Mi importa solo di lui
«Se non ci dai un taglio ti sequestro il telefono dopo cena», mi avverte mio padre dopo che una mattina non riesco a svegliarmi per andare a scuola. Anche in classe sono più distratta del solito. «Ma che hai?», mi chiede la mia amica Anita. Non esco più tanto con le mie compagne, Ivan è costantemente nei miei pensieri. Sento di potermi fidare, infatti me lo ripete in continuazione. Anche lui si può fidare di me, lo sa, però è molto introverso e fa più fatica ad aprirsi.
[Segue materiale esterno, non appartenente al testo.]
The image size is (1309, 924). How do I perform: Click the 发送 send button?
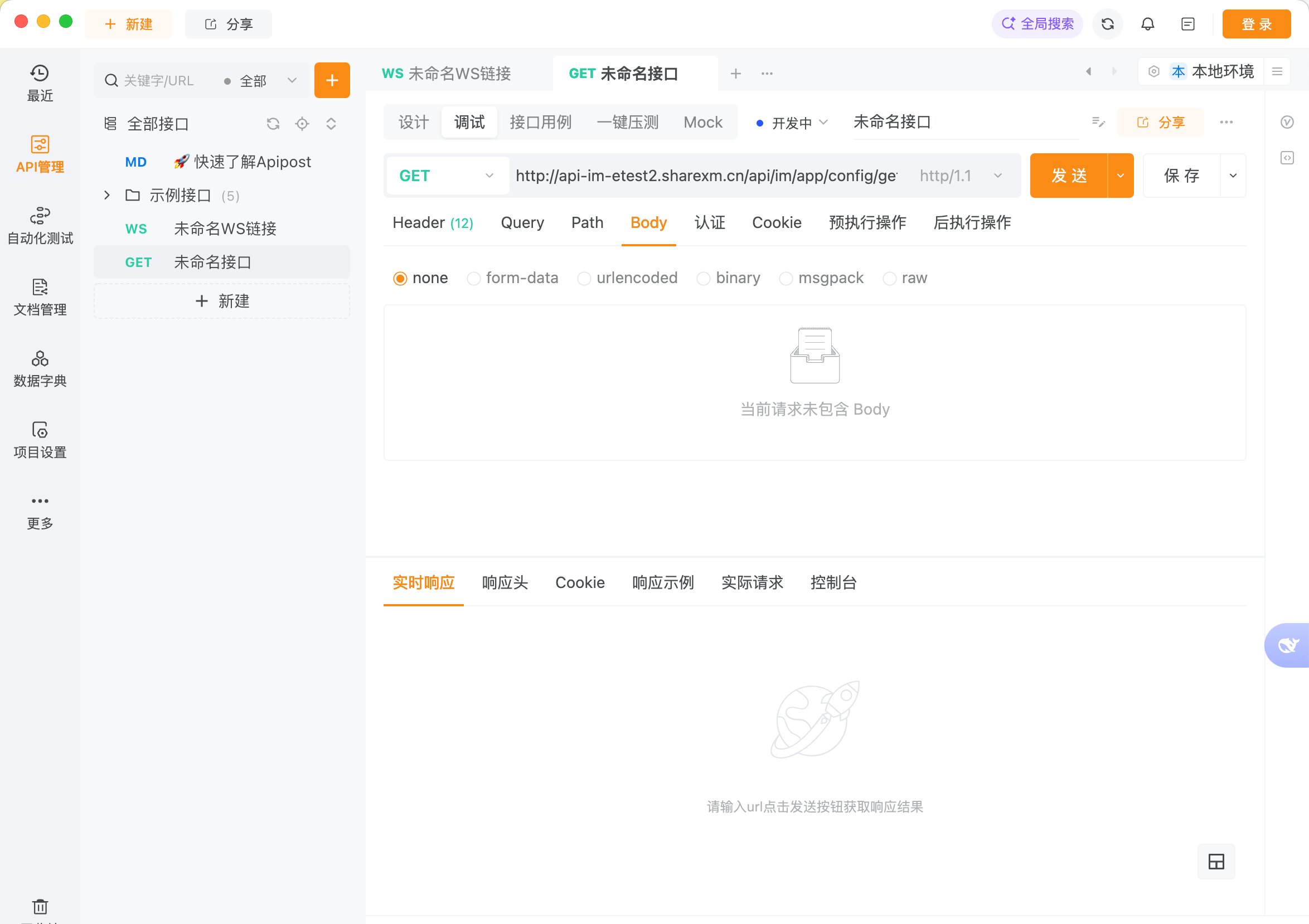click(1069, 176)
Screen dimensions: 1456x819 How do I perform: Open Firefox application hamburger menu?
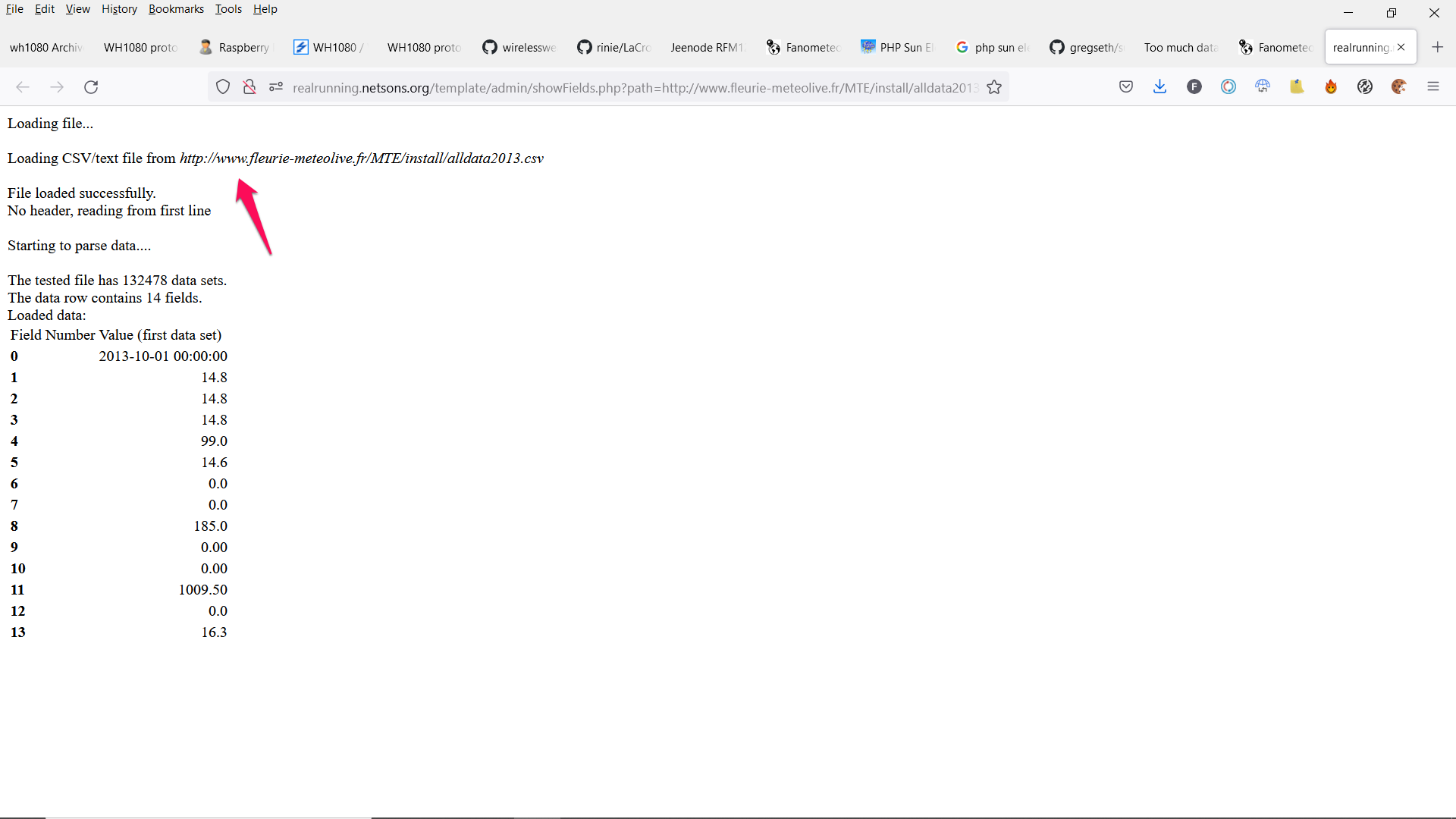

Mi piace che sia io a dargli sicurezza. Persino mio fratello si accorge che sono più allegra, felice, spensierata, diversa.
I sospetti dei miei genitori
Mamma e papà sono perplessi. «Voi non vi siete innamorati da giovani?». Sì, risponde papà, ma non mi nascondevo dietro uno schermo. «Tu lo conosci questo qua?», insiste. «Ma certo, è da mesi che ci scriviamo. Guardo sempre il suo profilo Instagram, va al liceo classico, è un tipo a posto». Mi portano articoli di giornale, guardiamo insieme casi sul web: si chiama child grooming, cioè l'adescamento online da parte di un adulto che finge di essere un ragazzo, con tanto di foto e profili social, Sono furbissimi, mi dice mamma. Grazie, ma non è certo il mio caso.
Mio padre mi ha salvata
Quel giorno di metà marzo, l'incontro tanto desiderato si trasforma nel momento peggiore della mia vita. Corro e riesco a nascondermi dietro un cassonetto. Chiamo papà: «Aiutami, avevi ragione tu!». Prego perché quel pazzo non mi trovi. Sento che grida il mio nome, mi arrivano i suoi messaggi. Provo a entrare nelle nostre vecchie chat per avere prove: ha già cancellato ogni traccia. Il tempo sembra infinito, poi in lontananza un'auto: è mio padre. Esco dal mio nascondiglio e mi butto in lacrime tra le sue braccia.
Non fidatevi di nessuno
Andiamo a denunciare il bastardo. Mi vergogno, ma i poliziotti sono gentili e pazienti. Alcuni di loro erano anche venuti a scuola per mettere in guardia noi ragazzi. Non li ho ascoltati. Pensavo: «Tanto a me non succederà mai». Voi fatelo, e state attente. Capire di aver investito energie e tempo in qualcosa che non esiste lacera. Mio padre mi ha salvata, e non solo fisicamente. Ne sono uscita, con grande sforzo, anche con l'aiuto di una psicologa, e ho raccontato la mia storia in un libro.
Grazie a quel rompiscatole di mio fratello ho conosciuto Luca, gioca a basket con lui. Che fatica lasciarsi andare, la mente e il corpo non dimenticano. Ma le emozioni sono potenti, fisiche, meravigliose. Senza mediare con uno smartphone.
«Leggimi nel pensiero» (Mondadori) della psicoterapeuta Maura Manca è una collezione di racconti ispirati a storie di giovani pazienti, compresa Roberta.